───── PROVIDED MATERIAL
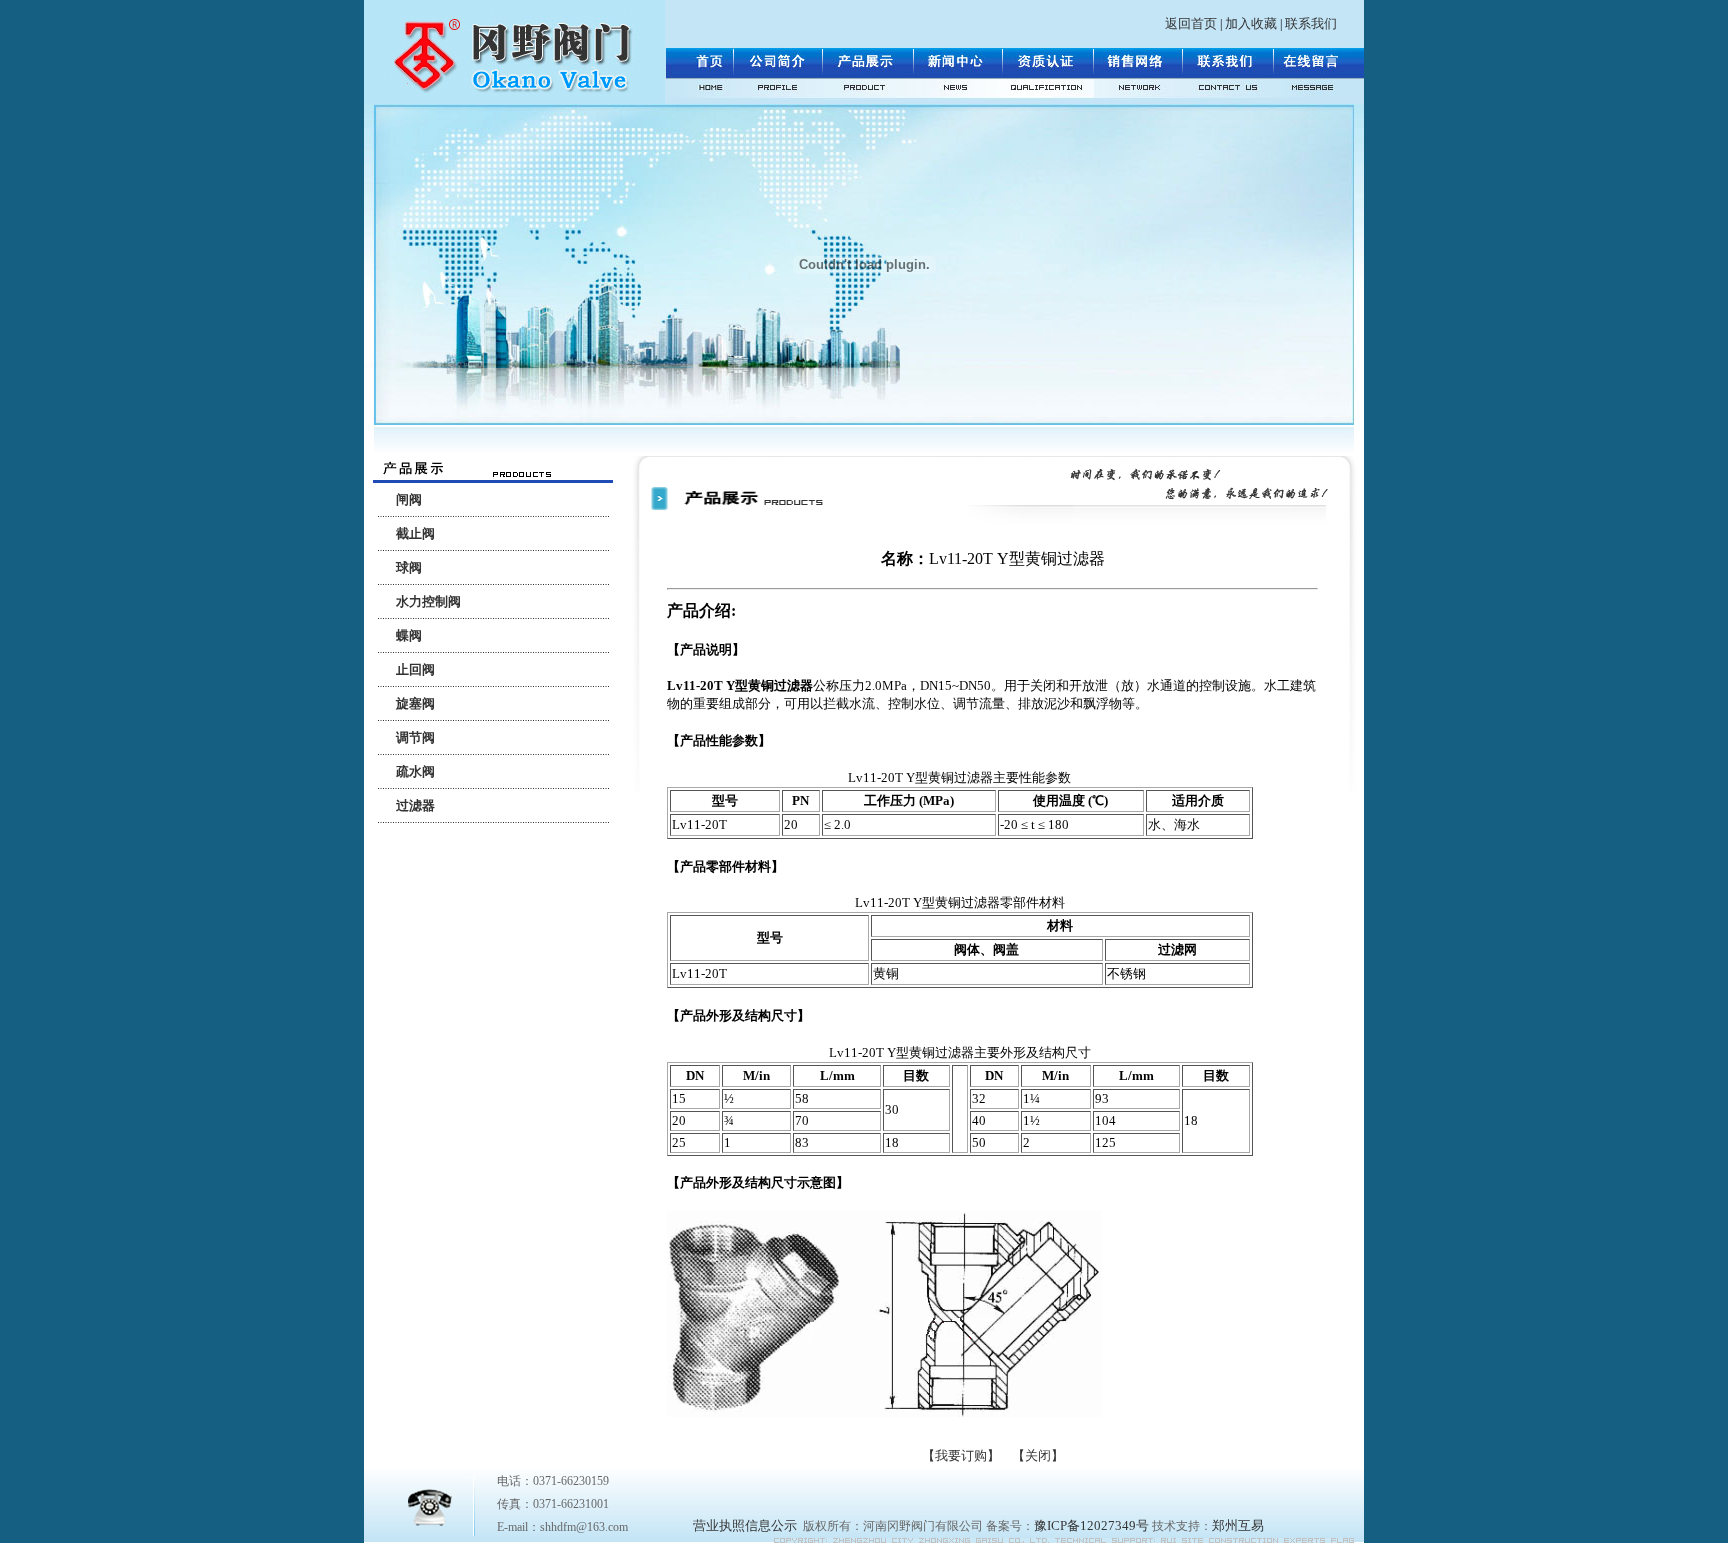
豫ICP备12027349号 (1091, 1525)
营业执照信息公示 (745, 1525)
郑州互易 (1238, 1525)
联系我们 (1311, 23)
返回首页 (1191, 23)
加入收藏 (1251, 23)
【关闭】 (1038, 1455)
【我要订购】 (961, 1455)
──────────
───── PROVIDED MATERIAL
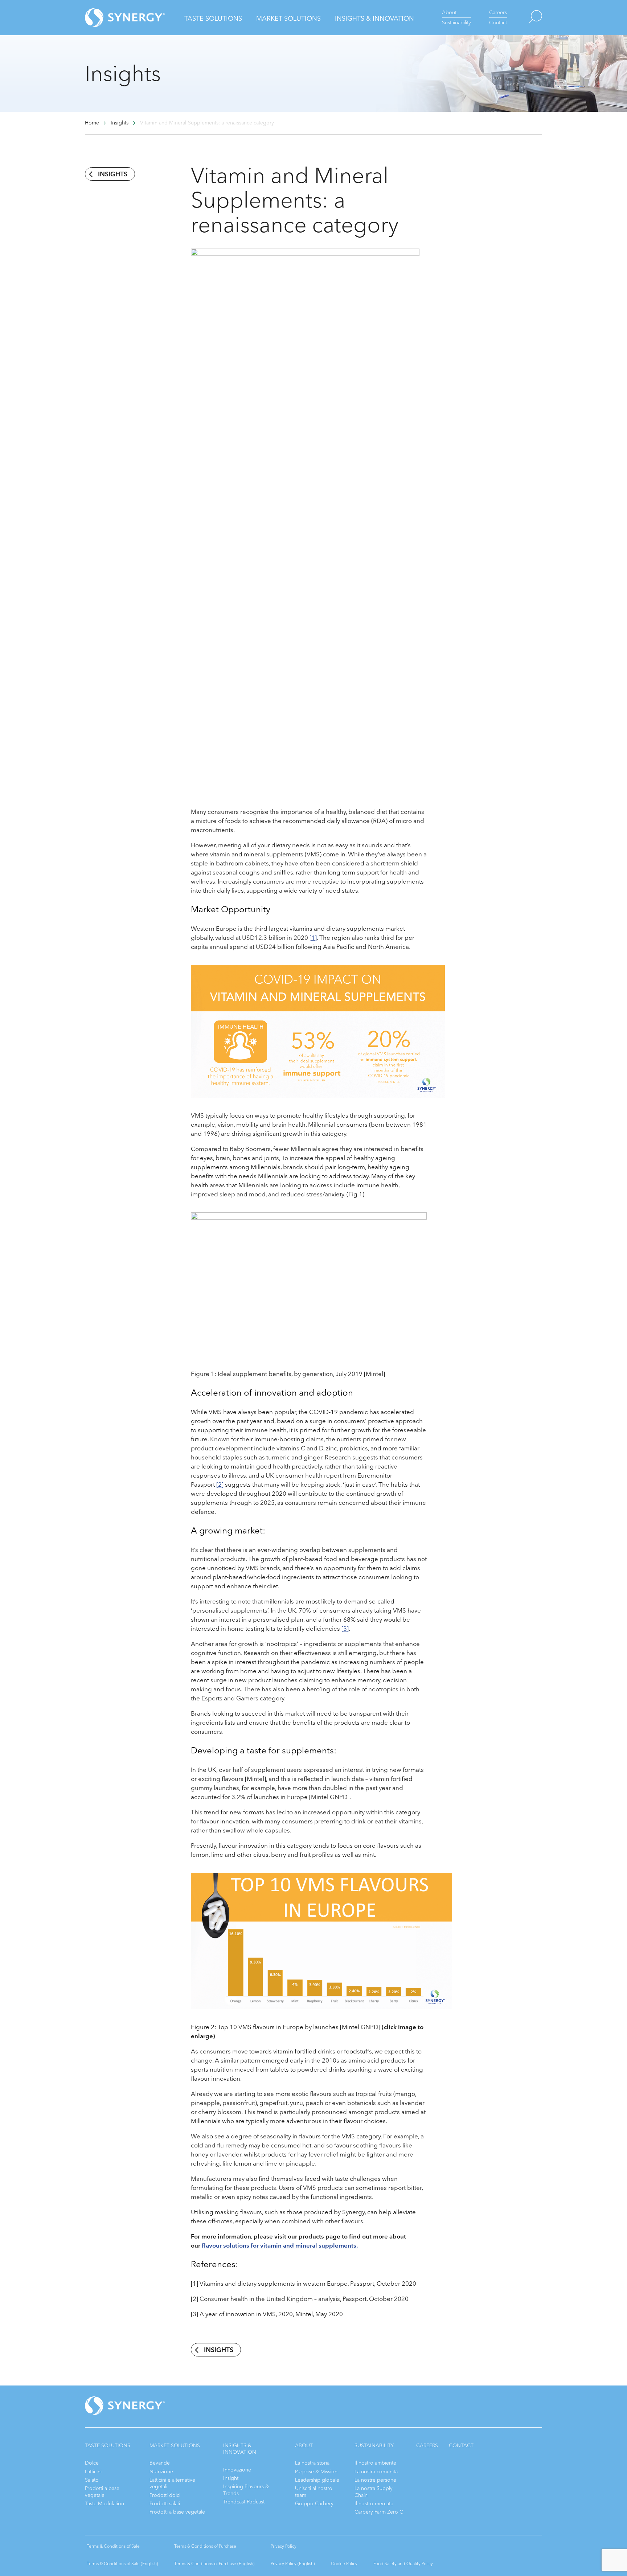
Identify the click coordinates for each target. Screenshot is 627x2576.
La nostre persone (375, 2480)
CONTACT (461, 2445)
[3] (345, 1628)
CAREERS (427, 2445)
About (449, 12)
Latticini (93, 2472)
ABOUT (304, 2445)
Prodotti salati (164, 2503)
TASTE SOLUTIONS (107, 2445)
──────────
───── PROVIDED MATERIAL
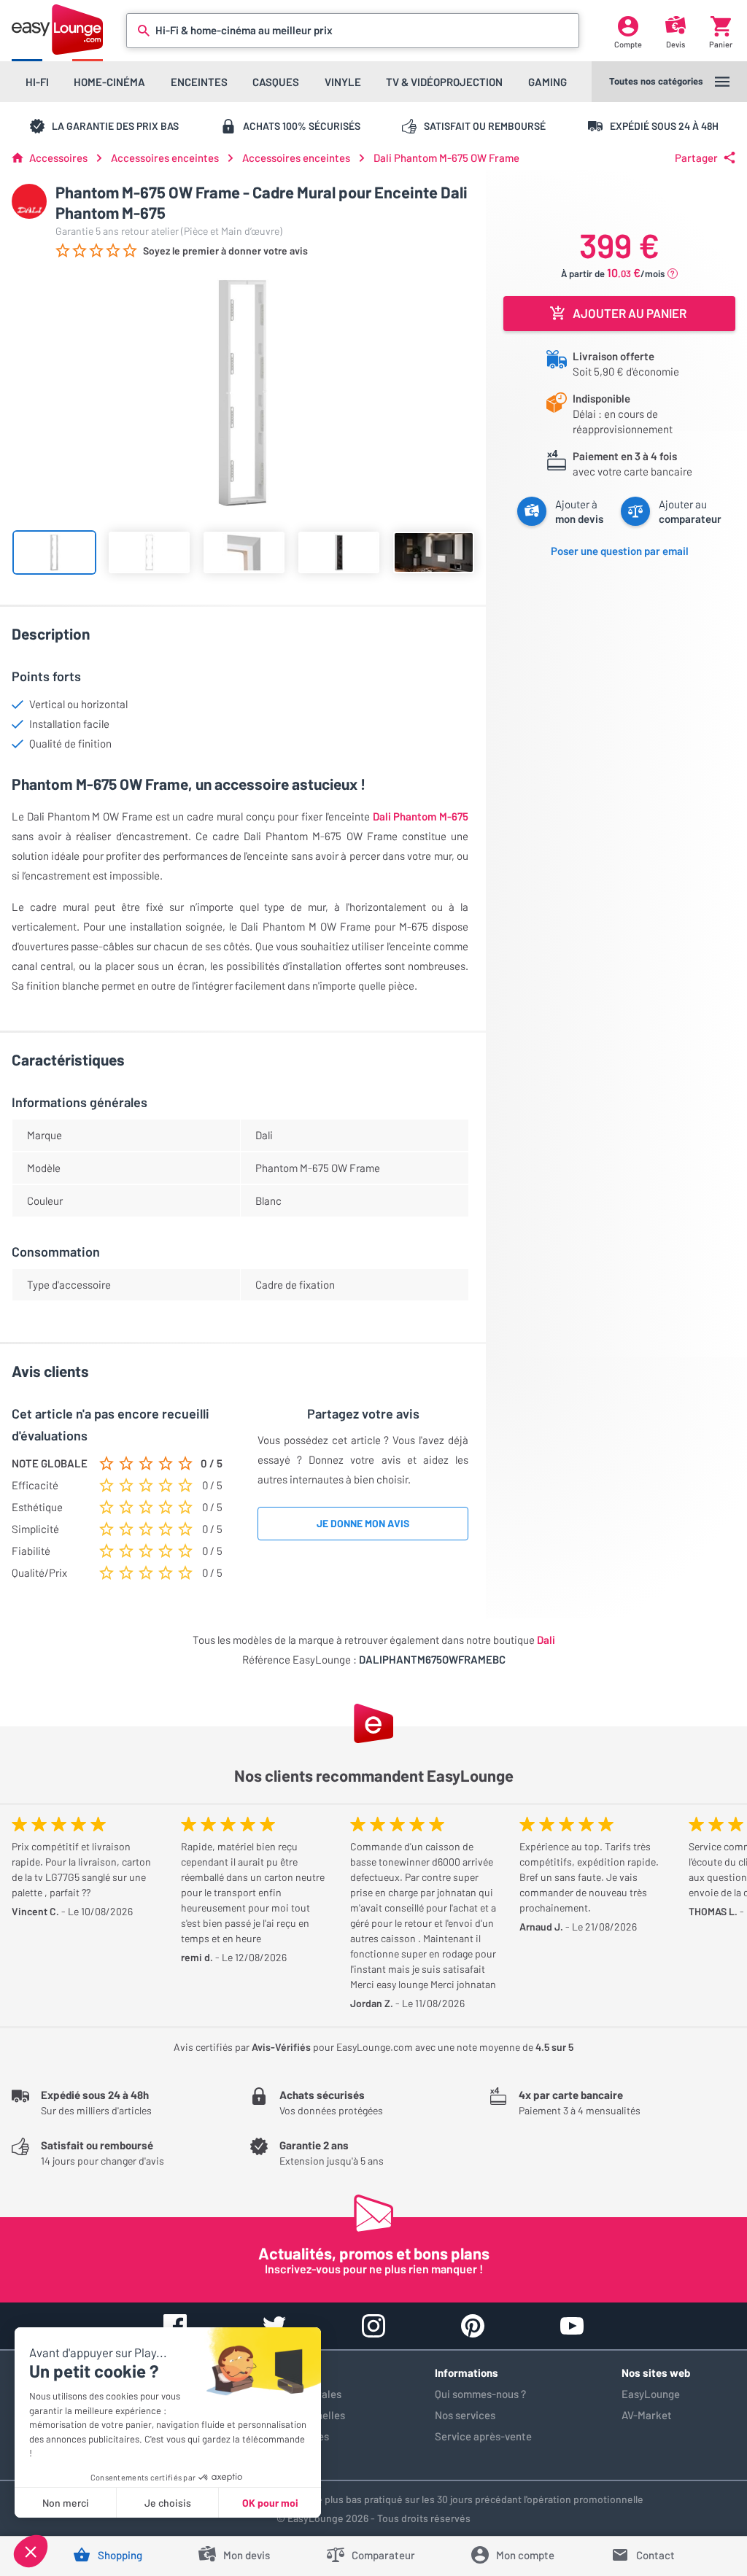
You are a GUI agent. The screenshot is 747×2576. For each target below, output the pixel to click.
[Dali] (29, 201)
──────────
Return each line of the preceding material in which "click" can be found.

Identify the click coordinates for each target. Screenshot is 627x2576.
You are a GUI agent. The screenshot is 747×2576. For each target below, output the pixel to click.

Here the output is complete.